I’ve heard authors complain about book tours. The travel is exhausting, the publicists can be … strange, the succession of hotel room disorientating.
I’m proud to say that I’ve managed to bite my lip each and every time someone expresses these sentiments. I would kill, in the inventive fashion I hope I employ in some of my books, for such a book tour.
To be specific, the kind of book tour that somebody pays for. Somebody who’s not me.
Because, like most writers, the only way my book goes on the road is if I arrange the appearances and foot the bill myself. Until this year, I’ve referred to these trips as Couch-Surfing Book Tours—the kind where you seek out places where you have lovely friends (you know who you are, and thank you again, a million times over) who will put you up.
But this year was different. My previous books were released in the winter, but Disgraced came out in the spring, which meant that after my first few readings and book signings, the weather—even in Montana—turned balmy.
I like to camp.
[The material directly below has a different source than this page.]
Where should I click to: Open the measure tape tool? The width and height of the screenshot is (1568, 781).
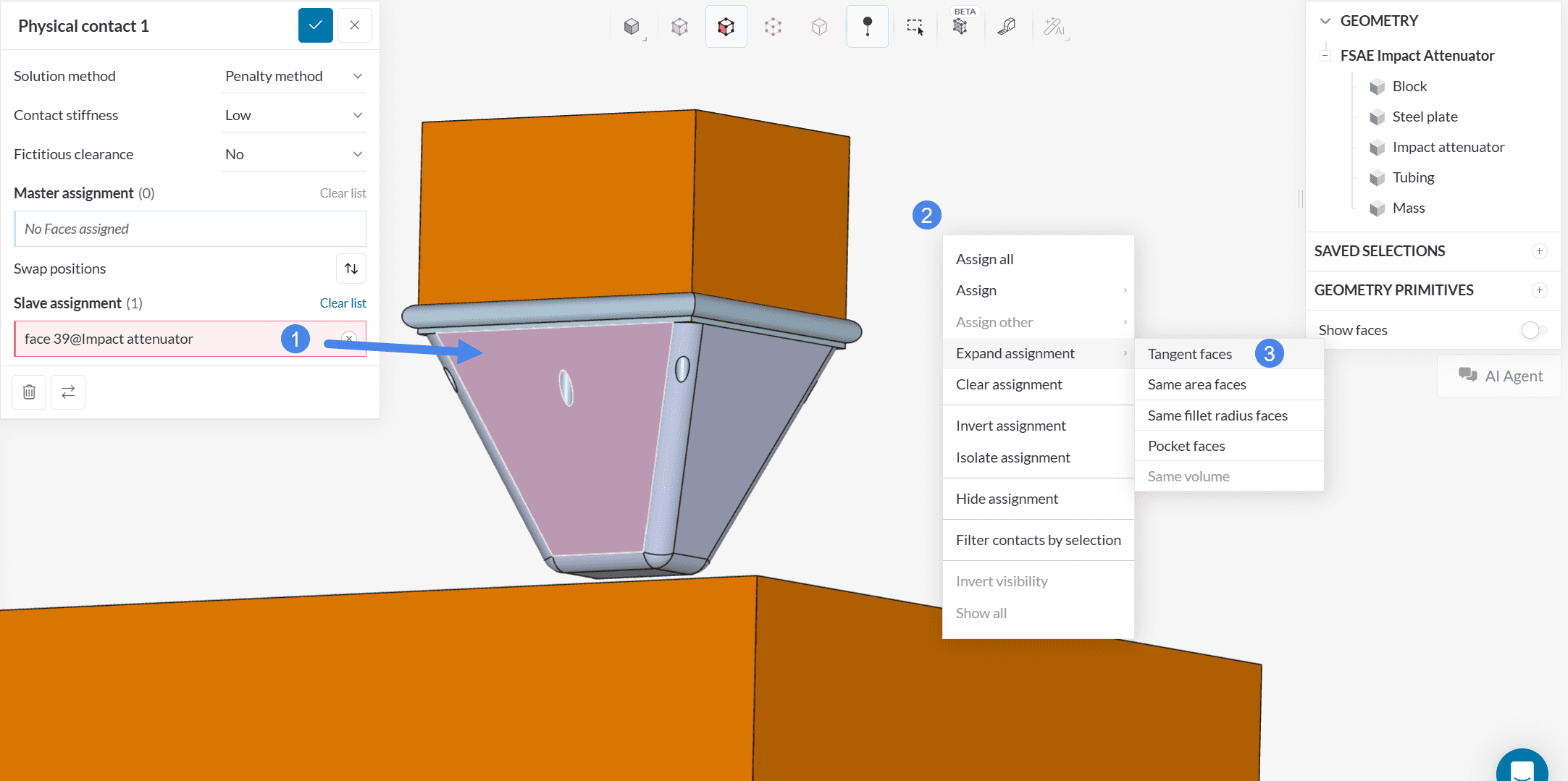[x=1007, y=27]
Camping is cheap. Ergo, the camping tour, or as I more accurately termed it, The Broke-Ass Book Tour.
It was surprisingly fun. The key, given that I needed to look (and smell) presentable, was finding campgrounds with showers. So, none of the backcountry camping that I’d prefer.
Still, I enjoyed spending my before-appearance time working at a picnic table under shady cottonwoods and fragrant pines, and crawling into my tent afterward and reading myself to sleep by the light of my headlamp. A toy dinosaur turned up at one of my campsites. I named her Lena (think Ferrante) and – taking a cue from writer friends Luke Dani Blue and Migueltzinta Solis and their dino buddy, Velma – she became my traveling companion. Oatmeal for breakfast and ramen for dinner. Because, again, cheap. Oh, and a cooler full of microbrews. Because, reward.
That said, the minute a publisher offers to send me someplace on their dime, I’ll jump at the chance. And I swear I will never complain about a single thing.